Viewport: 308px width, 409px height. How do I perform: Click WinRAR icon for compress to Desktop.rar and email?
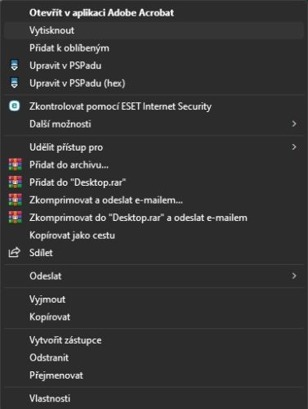pos(15,218)
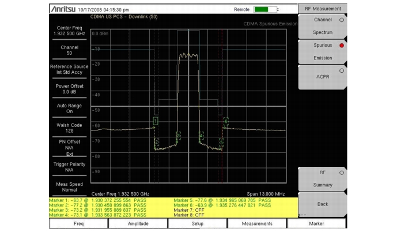The image size is (397, 232).
Task: Change the Walsh Code 128 setting
Action: (x=69, y=128)
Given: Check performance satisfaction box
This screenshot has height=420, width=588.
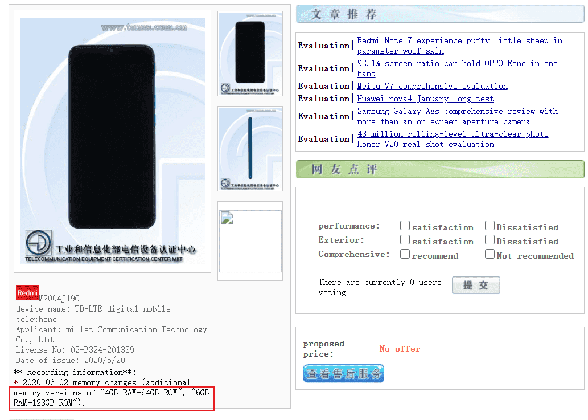Looking at the screenshot, I should pos(405,225).
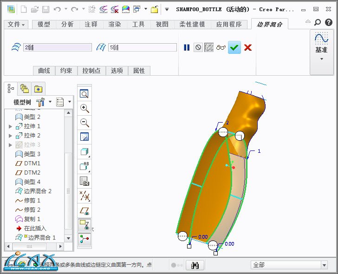Click the find binoculars icon in status bar

195,265
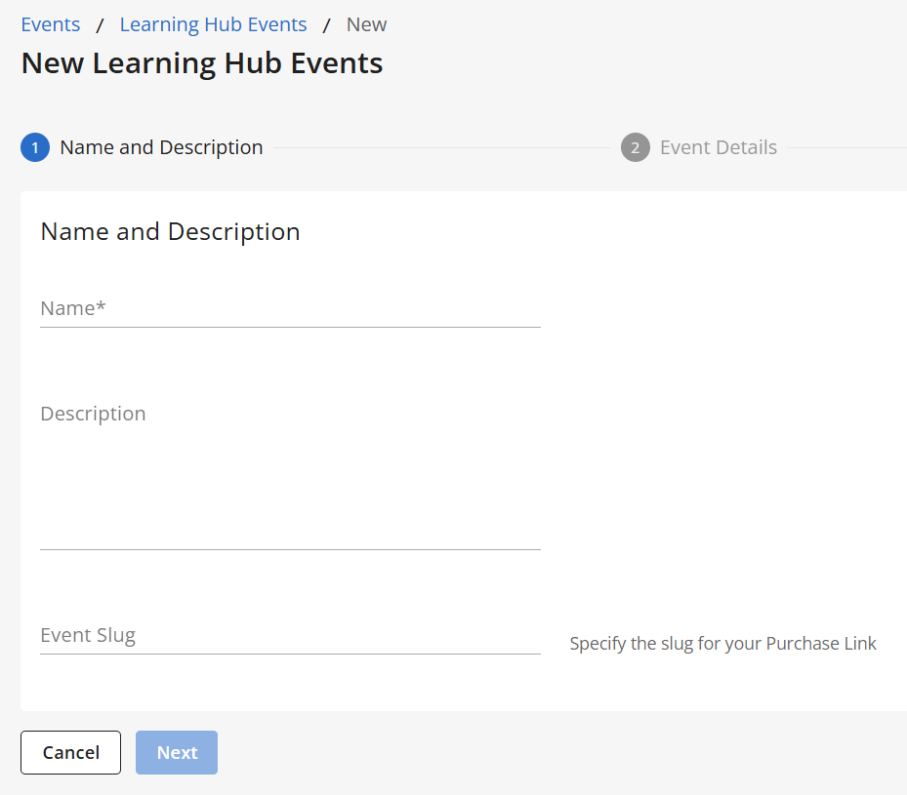Click the step 2 numbered circle icon
The width and height of the screenshot is (907, 795).
(x=635, y=148)
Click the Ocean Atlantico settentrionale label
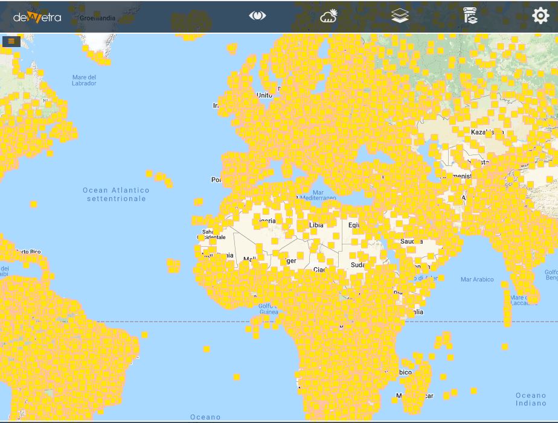The height and width of the screenshot is (423, 558). (116, 194)
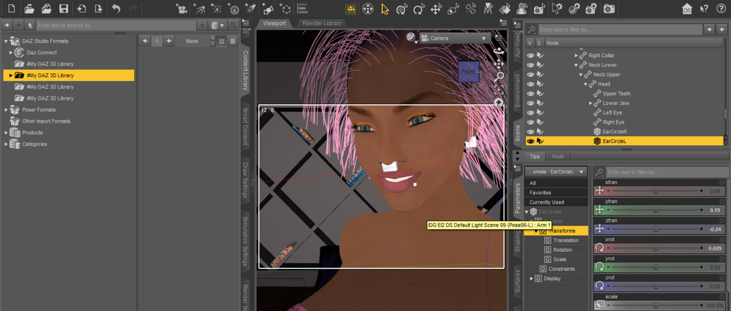Select the Rotation property group
This screenshot has width=731, height=311.
click(562, 250)
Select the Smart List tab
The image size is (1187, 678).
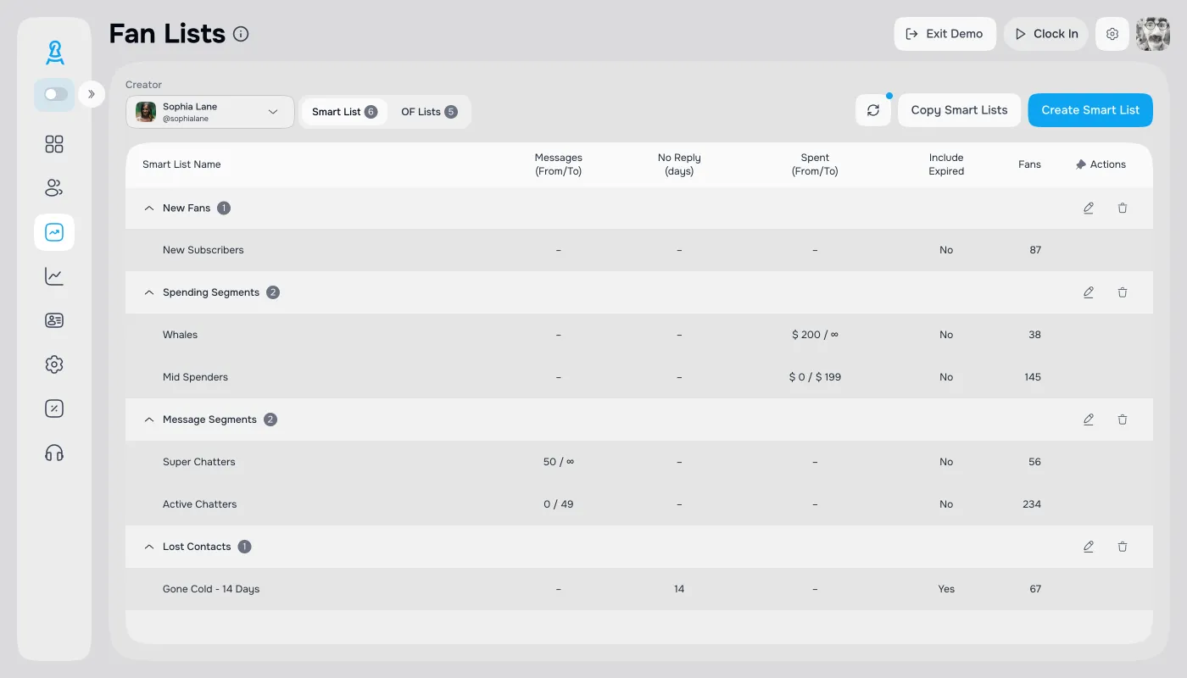(x=344, y=112)
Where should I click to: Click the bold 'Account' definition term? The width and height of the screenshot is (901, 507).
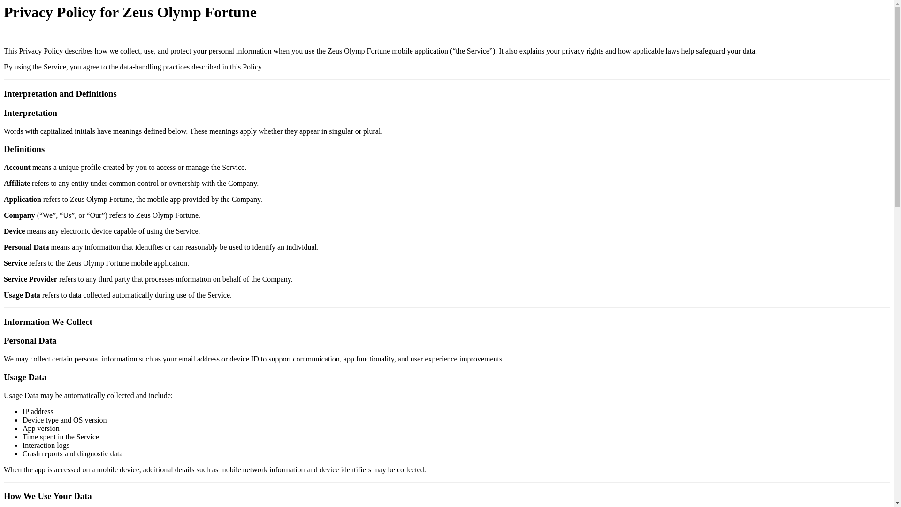pyautogui.click(x=17, y=168)
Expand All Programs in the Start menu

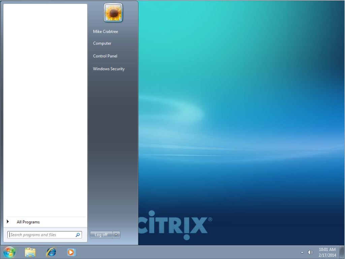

★ ★ ★ ★ ★ ★ ★

• [The task]:
Pictures stay out of the copy; please restate every record above exactly.

• [The completed task]:
Viewport: 308px width, 409px height. How do I perform: Click WinRAR icon for compress to Desktop.rar and email?
pos(15,218)
The image size is (397, 232).
Task: Change the Walsh Code 128 setting
Action: (x=69, y=128)
Given: Check performance satisfaction box
This screenshot has height=420, width=588.
Looking at the screenshot, I should pos(405,225).
Click the find binoculars icon in status bar

195,265
Click the step 2 numbered circle icon
The width and height of the screenshot is (907, 795).
(x=635, y=148)
Click the Ocean Atlantico settentrionale label
The height and width of the screenshot is (423, 558). (116, 194)
Select the Rotation property group
This screenshot has width=731, height=311.
click(562, 250)
Select the Smart List tab
The image size is (1187, 678).
(x=344, y=112)
Where should I click to: Click the bold 'Account' definition term? The width and height of the screenshot is (901, 507).
pyautogui.click(x=17, y=168)
Expand All Programs in the Start menu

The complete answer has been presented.